Kayaking trips along the East coast of the island have revealed an extensive seagrass meadow and two fringing coral reefs - not previously mapped in any detail. The Naucrates team set to work on the first coral reef, south of the Moken Village of Koh Ra. Staff and volunteers completed a 100m long transect using reef check methodology to estimate the abundance of various indicator species. Using GPS coordinates we are currently pin-pointing these important habitats onto a satellite map of Koh Ra.
In terms of seagrass monitoring we have identified 9 of the 12 species that are known to exist in the coastal waters of Thailand. This knowledge helps to put Koh Ra on the map as a valuable marine habitat. The next stage is to use Seagrass Watch methodology to assess the abundance and density of the various species present. The monitoring is carried out by Naucrates staff and volunteers under the supervision and guidance of Barry Bendel, who is currently studying seagrass beds in the region. Our aim is to involve local communities in their conservation via education and a network of marine protected areas.
Coral reefs and seagrass beds make up two of the most important marine ecosystems, providing a multitude of benefits to human, animal and plant populations along the coastline. Coral reefs act as buffer zones to strong wave action that would otherwise erode and damage the coast; and they also provide food and habitat niches for a quarter of all marine species on the planet. Needless to say they are absolutely vital to the survival of coastal communities in tropical regions.
Seagrass beds can generally be found in calm and sheltered areas, often provided by reefs and bays. They are closely connected to the coral reefs, providing a nursery for juvenile reef fish, shrimp and other marine critters. Likewise the mangroves make up another cornerstone of marine ecosystems, providing all the basic essentials for life in the tropical oceans.
Regular beach monitoring on the West coast of Koh Ra has kept the coastline under close inspection but we have failed to find any evidence of the once great sea turtles populations coming back to nest. During our boat expeditions we have been recording a detailed beach description and profile to determine the size and gradient of each beach. This data gives us an idea of the suitability of these beaches for sea turtle nesting. It is also important to highlight beaches that may be at risk of flooding; such beaches may require that future sea turtle nests be relocated to a safer beach. Our fingers are crossed that we catch a late nester in the last leg of the season.
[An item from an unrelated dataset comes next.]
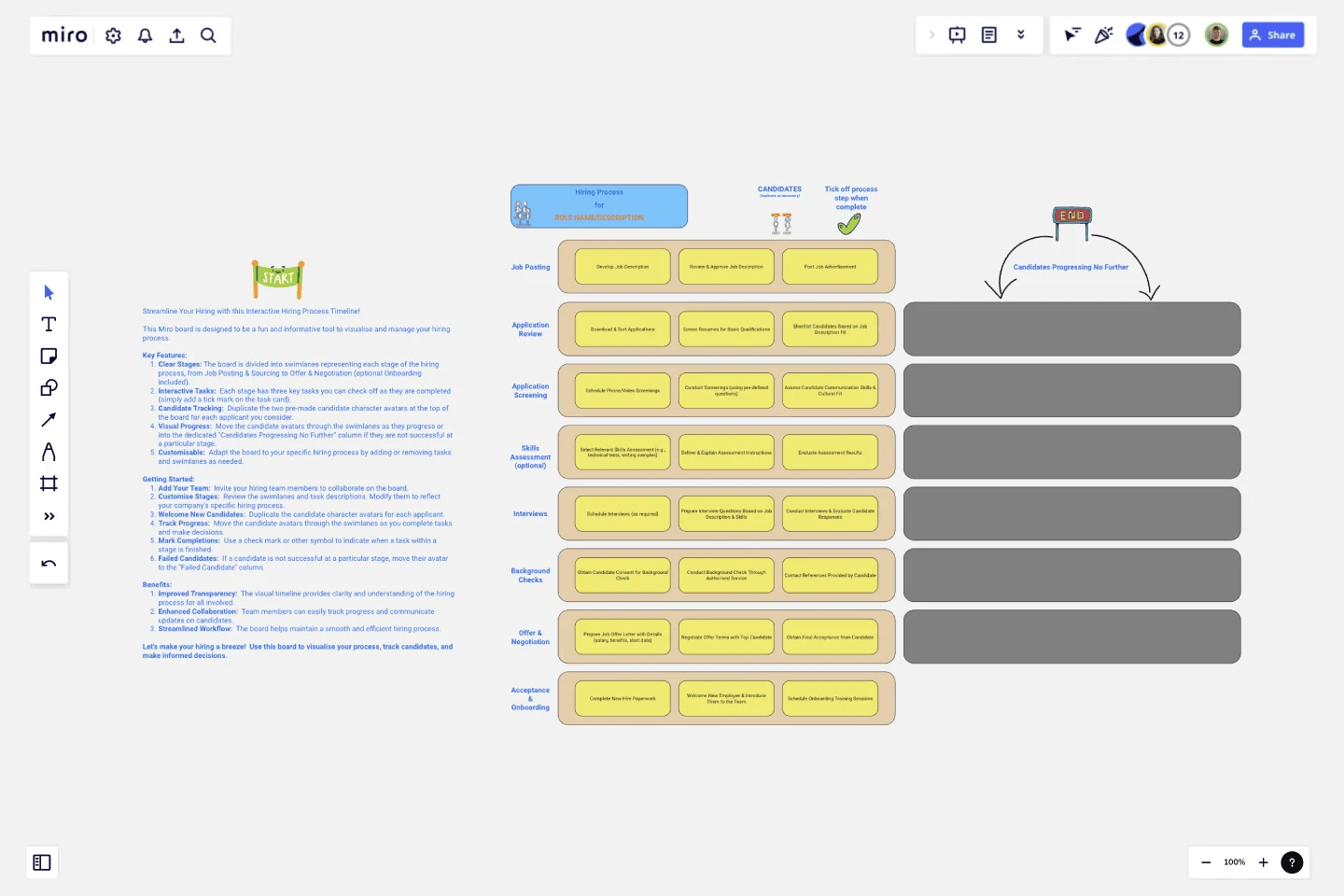Toggle the frames panel at bottom left
1344x896 pixels.
point(41,862)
Other news comes in the form of a beautiful elongated tortoise, which is known to be an endangered species in Thailand. Our resident naturalist and experienced guide at the Eco Lodge, Sii, spotted this ancient reptile in the jungle and brought it to our attention. Naucrates volunteers were delighted to encounter this wonderful creature in its natural habitat. We took some photos and measurements before releasing the tortoise safely back where it was found.
Apart from the conservation work, Naucrates volunteers have recently had the opportunity to participate in Permaculture and sustainability activities with the help of two experienced horticulturists staying at the Eco Lodge. An organic garden and "food forest" is under development, which have the potential to supply the lodge with locally grown, organic food with a low carbon footprint. I have personally been amazed to discover the potential of this eco system enhancing style of growing food, and believe it could be part of the answer to many of the questions about sustainability that humanity faces today.
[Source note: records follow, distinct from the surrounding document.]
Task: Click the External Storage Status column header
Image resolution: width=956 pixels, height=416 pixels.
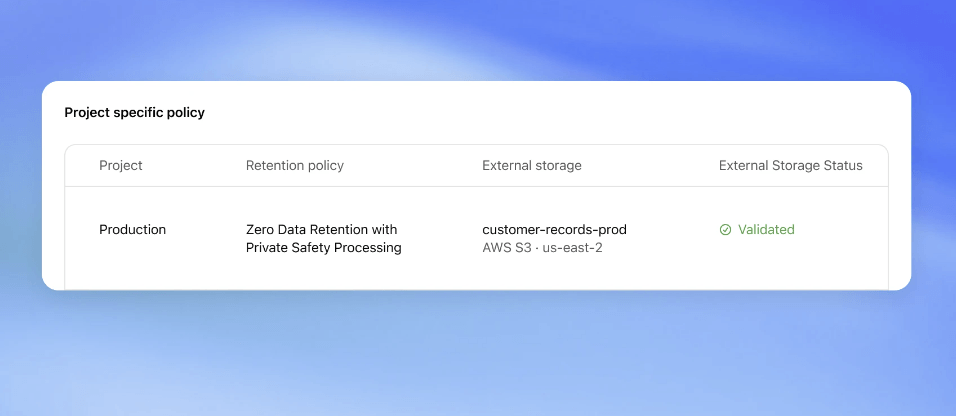Action: tap(791, 166)
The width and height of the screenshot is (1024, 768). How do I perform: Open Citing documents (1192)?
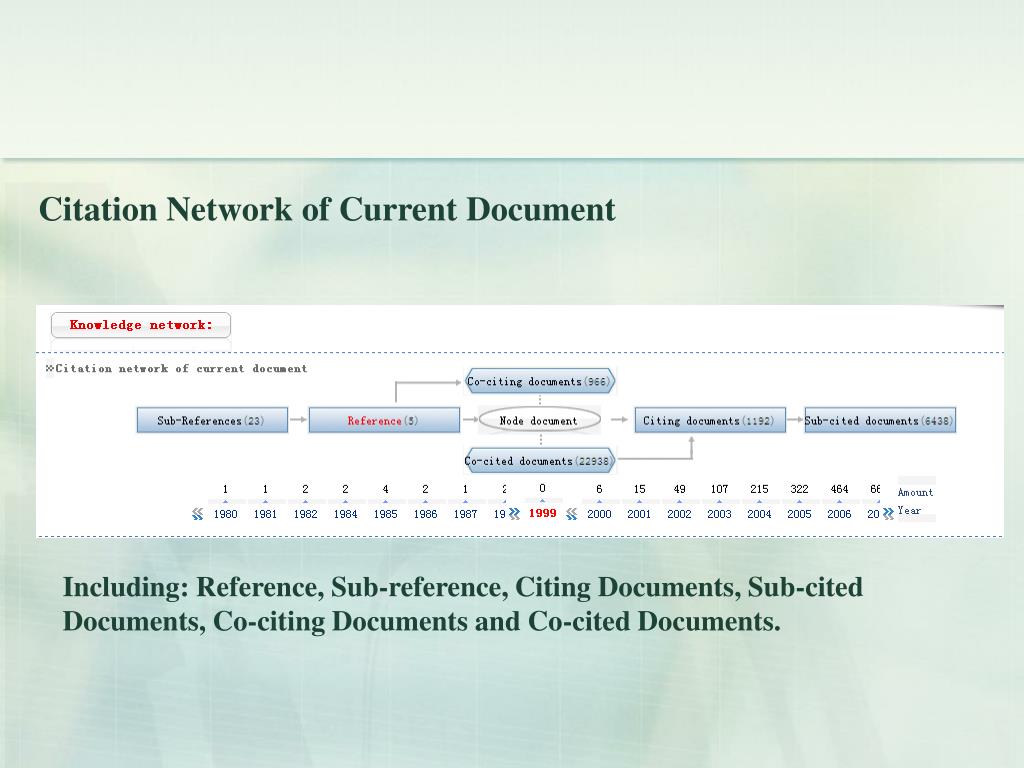click(x=709, y=421)
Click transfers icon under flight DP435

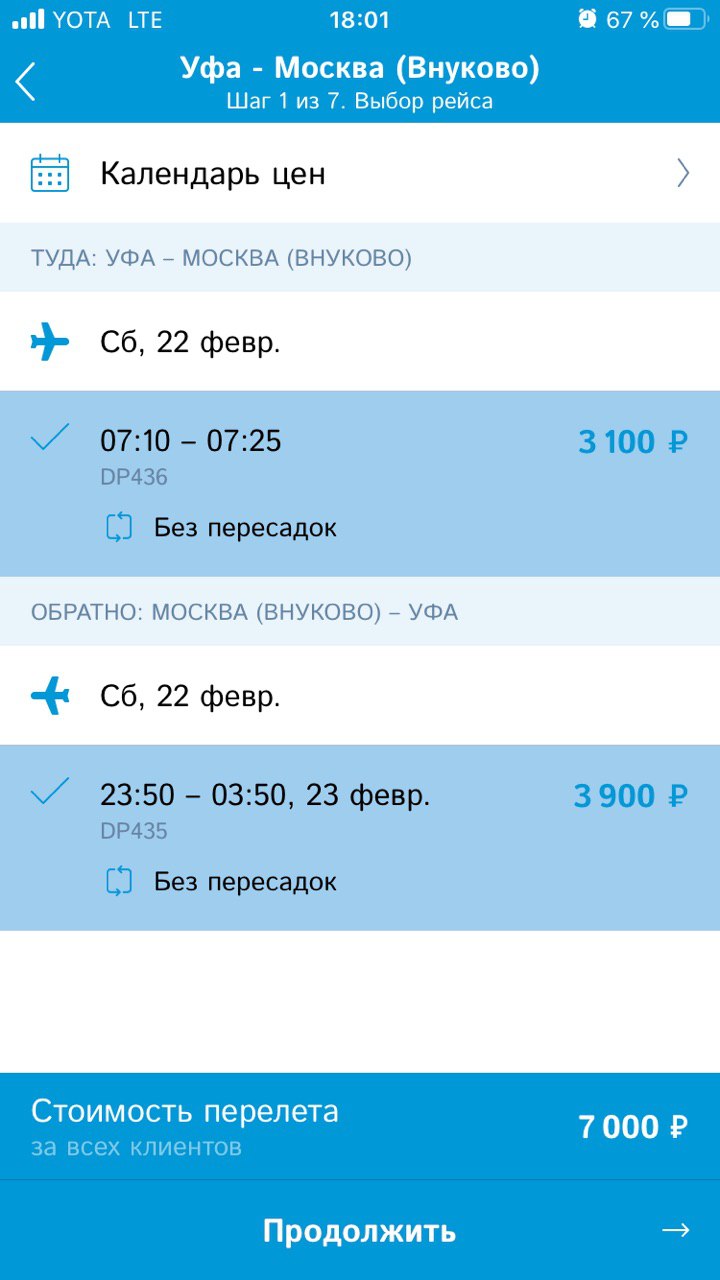(x=119, y=881)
Encounters with exciting and cryptic species can be rare even in an animal metropolis such as Koh Ra. The jungle is deep and can be difficult to navigate with few permanent trails. It is possible that some rare species may be hiding in the depths and this adds to the air of mystery surrounding the island. During a recent kayak trip with Barry, we encountered a species of hornbill that we did not recognize. On consulting the bird ID books we decided that it was most likely to be a species not previously recorded in the area: the Wreathed Hornbill. What further suprises will this island hold for us? We will have to wait, listen and look with our eyes wide open.